Among women with PCOS women undergoing FET, we found that the infants of overweight or obese women with PCOS had no elevated rates of congenital malformations as compared to those of women of normal weight. This is inconsistent with the results of previous studies of spontaneous conception [44, 45]. The Irish Atlantic Diabetes In Pregnancy (ATLANTIC DIP) study determined that among gluocse-tolerant women, obesity was still linked to an elevated incidence of birth defects [44]. Persson et al. reported that malformations of the genitals, nervous system, and digestive system were also increased in the offspring of obese mothers [45]. Watkins et al. observed higher rates of spinabifida, omphalocele, heart defects, and multiple anomalies when comparing neonates born to obese women relative to those born to women of a normal weight [46]. Unlike this past study, ours was among the first examining comparable outcomes in the context of a freeze-all-based FET approach in women with PCOS. As our data regarding congenital defects came from patient questionnaires, there is a risk that any minor defects may have been overlooked, although this is unlikely to have affected the overall study outcomes with respect to infant characteristics at birth.

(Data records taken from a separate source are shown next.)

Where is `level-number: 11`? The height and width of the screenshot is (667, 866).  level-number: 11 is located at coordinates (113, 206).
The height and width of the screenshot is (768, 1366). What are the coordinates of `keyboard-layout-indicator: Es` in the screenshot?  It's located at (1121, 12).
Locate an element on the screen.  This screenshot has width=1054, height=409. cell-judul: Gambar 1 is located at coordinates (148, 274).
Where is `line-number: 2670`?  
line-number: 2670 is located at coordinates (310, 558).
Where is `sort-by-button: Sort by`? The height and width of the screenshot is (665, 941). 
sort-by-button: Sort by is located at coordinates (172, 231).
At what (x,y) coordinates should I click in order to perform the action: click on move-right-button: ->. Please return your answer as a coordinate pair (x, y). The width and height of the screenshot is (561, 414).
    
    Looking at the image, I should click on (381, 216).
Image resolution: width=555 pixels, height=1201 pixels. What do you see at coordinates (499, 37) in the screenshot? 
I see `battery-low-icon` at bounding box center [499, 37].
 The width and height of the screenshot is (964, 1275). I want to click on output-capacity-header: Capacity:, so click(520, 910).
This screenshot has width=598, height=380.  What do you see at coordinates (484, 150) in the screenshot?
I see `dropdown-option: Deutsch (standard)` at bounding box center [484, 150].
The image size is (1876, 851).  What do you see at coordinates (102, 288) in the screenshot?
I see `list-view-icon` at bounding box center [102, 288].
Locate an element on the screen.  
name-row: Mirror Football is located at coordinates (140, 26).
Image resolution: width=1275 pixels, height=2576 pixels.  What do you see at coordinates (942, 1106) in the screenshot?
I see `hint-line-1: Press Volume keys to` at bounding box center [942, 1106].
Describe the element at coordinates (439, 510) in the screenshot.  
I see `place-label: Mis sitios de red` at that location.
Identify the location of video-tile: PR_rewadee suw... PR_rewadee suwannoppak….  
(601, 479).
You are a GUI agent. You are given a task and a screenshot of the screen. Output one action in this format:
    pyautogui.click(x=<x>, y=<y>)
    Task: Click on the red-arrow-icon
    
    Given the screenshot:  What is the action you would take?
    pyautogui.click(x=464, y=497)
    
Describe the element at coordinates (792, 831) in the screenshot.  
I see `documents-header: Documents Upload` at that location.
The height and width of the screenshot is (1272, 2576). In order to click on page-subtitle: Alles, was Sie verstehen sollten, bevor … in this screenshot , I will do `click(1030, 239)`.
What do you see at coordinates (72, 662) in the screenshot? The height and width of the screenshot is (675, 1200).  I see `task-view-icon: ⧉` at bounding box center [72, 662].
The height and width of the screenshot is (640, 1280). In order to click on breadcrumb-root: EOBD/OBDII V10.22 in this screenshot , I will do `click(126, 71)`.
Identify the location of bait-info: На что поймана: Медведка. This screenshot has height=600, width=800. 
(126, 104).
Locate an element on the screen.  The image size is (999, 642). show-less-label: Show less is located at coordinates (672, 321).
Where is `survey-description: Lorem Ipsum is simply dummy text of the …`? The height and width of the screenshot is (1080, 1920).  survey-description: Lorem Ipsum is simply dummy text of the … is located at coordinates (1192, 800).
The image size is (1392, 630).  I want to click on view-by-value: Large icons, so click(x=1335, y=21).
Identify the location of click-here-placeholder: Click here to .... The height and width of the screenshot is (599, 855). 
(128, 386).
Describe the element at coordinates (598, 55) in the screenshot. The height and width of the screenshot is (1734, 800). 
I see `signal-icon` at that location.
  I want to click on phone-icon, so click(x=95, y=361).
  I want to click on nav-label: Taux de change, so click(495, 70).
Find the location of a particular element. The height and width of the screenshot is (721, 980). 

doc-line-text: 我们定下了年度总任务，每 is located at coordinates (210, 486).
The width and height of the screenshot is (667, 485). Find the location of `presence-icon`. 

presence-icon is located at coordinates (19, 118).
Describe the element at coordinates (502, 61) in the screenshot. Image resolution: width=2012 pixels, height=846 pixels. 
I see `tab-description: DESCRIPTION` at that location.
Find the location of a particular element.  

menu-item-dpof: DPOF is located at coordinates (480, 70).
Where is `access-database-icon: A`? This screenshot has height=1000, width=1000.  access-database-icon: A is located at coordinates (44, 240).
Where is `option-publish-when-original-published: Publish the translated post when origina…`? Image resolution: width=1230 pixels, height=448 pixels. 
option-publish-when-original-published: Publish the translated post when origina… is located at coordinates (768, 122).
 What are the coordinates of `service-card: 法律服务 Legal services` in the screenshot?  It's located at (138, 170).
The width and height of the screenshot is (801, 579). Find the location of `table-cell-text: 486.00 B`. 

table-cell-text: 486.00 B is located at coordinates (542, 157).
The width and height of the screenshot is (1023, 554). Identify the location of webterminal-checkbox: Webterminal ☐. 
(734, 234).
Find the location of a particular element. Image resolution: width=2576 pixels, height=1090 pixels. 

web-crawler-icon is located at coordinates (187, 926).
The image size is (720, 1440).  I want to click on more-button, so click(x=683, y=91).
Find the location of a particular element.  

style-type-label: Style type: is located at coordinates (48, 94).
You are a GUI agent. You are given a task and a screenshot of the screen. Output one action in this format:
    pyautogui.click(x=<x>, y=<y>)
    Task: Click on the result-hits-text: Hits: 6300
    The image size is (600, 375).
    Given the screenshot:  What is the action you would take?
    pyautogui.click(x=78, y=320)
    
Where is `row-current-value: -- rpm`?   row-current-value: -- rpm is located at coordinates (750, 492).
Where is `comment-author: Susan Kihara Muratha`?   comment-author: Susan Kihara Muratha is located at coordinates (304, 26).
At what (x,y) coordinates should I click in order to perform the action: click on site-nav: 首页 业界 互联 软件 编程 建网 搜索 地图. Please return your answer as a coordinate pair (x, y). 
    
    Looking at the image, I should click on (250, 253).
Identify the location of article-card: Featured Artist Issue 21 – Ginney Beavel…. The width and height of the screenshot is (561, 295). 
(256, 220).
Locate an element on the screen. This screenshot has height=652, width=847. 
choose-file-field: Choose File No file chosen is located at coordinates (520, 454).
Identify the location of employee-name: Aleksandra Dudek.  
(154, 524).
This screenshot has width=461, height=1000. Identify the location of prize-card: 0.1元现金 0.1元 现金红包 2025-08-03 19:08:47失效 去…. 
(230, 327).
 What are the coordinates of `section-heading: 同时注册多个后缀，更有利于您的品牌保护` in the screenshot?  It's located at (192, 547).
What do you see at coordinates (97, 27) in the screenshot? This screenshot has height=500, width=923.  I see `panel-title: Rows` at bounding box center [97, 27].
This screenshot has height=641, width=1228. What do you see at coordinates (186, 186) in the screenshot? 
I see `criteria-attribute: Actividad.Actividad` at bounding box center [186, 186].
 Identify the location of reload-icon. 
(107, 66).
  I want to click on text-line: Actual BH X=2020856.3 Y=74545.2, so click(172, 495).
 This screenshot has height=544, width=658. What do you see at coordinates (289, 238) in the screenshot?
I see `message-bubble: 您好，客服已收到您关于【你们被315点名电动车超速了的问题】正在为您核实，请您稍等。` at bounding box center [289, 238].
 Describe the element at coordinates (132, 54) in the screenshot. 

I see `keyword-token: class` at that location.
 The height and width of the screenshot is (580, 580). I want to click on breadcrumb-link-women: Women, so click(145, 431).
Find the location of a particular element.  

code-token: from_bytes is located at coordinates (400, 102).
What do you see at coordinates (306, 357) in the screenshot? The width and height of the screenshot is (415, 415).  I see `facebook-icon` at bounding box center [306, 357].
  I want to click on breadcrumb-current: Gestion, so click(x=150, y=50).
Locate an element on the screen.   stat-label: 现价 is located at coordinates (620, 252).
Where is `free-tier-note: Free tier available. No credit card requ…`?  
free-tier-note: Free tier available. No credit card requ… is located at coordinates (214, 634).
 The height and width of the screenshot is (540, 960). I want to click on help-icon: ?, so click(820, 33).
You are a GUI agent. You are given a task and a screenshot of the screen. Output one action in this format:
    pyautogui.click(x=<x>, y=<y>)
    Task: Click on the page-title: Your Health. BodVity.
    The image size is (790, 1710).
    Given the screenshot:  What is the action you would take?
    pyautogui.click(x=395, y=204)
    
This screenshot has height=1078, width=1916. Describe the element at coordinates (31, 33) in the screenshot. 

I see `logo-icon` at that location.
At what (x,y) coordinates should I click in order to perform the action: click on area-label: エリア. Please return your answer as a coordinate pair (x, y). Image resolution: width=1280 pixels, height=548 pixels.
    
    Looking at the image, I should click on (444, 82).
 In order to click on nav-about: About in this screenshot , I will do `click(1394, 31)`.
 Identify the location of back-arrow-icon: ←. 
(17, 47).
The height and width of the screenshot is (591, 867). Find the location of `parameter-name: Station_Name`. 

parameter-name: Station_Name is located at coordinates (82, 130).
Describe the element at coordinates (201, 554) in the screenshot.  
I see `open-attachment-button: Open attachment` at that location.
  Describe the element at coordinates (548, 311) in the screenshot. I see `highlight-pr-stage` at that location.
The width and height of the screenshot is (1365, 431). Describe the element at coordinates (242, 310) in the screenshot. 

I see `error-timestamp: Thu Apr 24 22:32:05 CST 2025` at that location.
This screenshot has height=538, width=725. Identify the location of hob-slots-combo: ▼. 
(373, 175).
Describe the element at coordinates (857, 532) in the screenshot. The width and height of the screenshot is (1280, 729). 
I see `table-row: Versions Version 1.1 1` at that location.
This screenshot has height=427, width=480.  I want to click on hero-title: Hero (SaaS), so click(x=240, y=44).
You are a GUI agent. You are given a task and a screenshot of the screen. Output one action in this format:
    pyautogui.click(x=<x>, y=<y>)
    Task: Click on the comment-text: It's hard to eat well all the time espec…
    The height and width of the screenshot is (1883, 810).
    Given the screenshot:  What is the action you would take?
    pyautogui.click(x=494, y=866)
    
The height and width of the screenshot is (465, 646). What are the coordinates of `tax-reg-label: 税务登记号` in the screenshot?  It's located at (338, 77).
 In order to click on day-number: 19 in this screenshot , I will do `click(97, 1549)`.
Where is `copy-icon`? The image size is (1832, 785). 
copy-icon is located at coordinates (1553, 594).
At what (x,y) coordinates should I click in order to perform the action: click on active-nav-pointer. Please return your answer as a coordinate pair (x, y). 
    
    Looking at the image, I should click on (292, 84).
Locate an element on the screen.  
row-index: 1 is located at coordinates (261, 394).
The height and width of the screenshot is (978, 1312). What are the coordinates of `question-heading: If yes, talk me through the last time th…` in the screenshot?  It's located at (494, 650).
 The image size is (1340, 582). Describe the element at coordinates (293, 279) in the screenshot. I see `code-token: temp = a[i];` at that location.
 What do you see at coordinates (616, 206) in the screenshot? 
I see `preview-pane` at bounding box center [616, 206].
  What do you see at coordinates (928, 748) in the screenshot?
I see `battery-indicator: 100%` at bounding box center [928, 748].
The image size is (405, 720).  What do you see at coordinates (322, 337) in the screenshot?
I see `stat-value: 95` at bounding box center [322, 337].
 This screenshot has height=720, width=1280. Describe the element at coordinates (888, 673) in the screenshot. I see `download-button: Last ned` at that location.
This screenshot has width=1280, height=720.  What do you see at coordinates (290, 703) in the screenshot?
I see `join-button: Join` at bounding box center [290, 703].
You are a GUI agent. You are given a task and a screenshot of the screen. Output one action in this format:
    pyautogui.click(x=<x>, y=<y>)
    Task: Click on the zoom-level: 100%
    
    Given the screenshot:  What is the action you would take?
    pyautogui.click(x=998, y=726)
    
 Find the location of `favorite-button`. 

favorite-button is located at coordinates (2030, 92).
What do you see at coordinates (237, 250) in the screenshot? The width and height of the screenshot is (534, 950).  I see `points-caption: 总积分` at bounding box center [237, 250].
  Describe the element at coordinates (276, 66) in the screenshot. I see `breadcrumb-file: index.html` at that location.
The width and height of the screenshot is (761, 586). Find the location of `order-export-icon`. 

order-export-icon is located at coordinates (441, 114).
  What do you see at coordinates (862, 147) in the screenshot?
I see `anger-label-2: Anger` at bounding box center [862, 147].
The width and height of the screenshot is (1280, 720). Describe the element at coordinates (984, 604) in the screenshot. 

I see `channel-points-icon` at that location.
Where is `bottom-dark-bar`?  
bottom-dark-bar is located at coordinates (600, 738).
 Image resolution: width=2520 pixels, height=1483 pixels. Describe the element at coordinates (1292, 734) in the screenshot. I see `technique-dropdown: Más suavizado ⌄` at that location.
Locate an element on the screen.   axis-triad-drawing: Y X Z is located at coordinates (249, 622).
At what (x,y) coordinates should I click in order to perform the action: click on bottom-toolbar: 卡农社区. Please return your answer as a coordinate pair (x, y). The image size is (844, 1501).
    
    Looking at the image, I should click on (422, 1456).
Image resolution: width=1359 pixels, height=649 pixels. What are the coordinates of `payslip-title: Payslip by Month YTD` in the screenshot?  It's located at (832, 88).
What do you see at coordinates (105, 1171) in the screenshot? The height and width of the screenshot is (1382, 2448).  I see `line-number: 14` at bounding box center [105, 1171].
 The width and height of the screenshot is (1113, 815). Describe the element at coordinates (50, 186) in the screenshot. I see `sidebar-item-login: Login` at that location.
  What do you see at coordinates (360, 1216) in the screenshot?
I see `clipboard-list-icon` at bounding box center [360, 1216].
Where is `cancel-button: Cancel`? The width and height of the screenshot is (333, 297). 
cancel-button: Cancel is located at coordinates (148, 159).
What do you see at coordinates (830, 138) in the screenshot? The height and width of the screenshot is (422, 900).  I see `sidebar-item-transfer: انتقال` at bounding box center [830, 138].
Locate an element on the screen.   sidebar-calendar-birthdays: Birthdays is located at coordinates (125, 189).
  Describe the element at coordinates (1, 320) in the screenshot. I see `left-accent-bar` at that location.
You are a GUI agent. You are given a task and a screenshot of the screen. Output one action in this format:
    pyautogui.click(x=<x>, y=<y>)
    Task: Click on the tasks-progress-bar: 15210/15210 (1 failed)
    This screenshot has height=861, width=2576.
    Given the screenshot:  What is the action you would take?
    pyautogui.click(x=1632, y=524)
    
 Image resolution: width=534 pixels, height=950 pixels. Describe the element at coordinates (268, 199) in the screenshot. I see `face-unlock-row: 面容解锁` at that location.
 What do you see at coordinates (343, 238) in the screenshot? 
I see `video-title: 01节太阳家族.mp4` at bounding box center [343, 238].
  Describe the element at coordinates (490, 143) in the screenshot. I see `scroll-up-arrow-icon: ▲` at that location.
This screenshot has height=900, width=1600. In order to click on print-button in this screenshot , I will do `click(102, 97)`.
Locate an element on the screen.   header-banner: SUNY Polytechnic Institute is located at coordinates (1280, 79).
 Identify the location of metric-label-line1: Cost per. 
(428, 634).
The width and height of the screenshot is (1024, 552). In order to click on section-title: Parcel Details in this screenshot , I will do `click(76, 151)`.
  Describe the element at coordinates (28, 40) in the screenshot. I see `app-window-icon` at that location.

A major weakness of this study is its retrospective format, and the potential heterogeneity in patient characteristics such as stimulation protocols used for ovarian stimulation or the presence of three different methods of endometrial preparation among patients. Although we adjusted our analyses to minimize the likelihood of confounding, it is impossible to completely preclude the possibility of underlying selection bias. In addition, our study was carried out over a long duration of more than 10 years in a single center. Thus, it will be interesting to validate these findings in a multi-center clinical trial over a shorter period of time in the future. Moreover, the data regarding the neonatal outcomes were derived from parental questionnaires and not from direct assessment of medical records, possibly leading to a failure to detect minor congenital defects, though any such defects were unlikely to markedly alter neonatal characteristics at birth.

Conclusions

Our findings revealed that being obese or overweight is not significantly associated with increased risks of adverse pregnancy or neonatal outcomes. Further studies employing larger patient cohorts and extended follow-up durations will be necessary in order to verify the effects of high BMI on the pregnancy outcomes in women with PCOS, as well as to verify its long-term safety impact on neonates.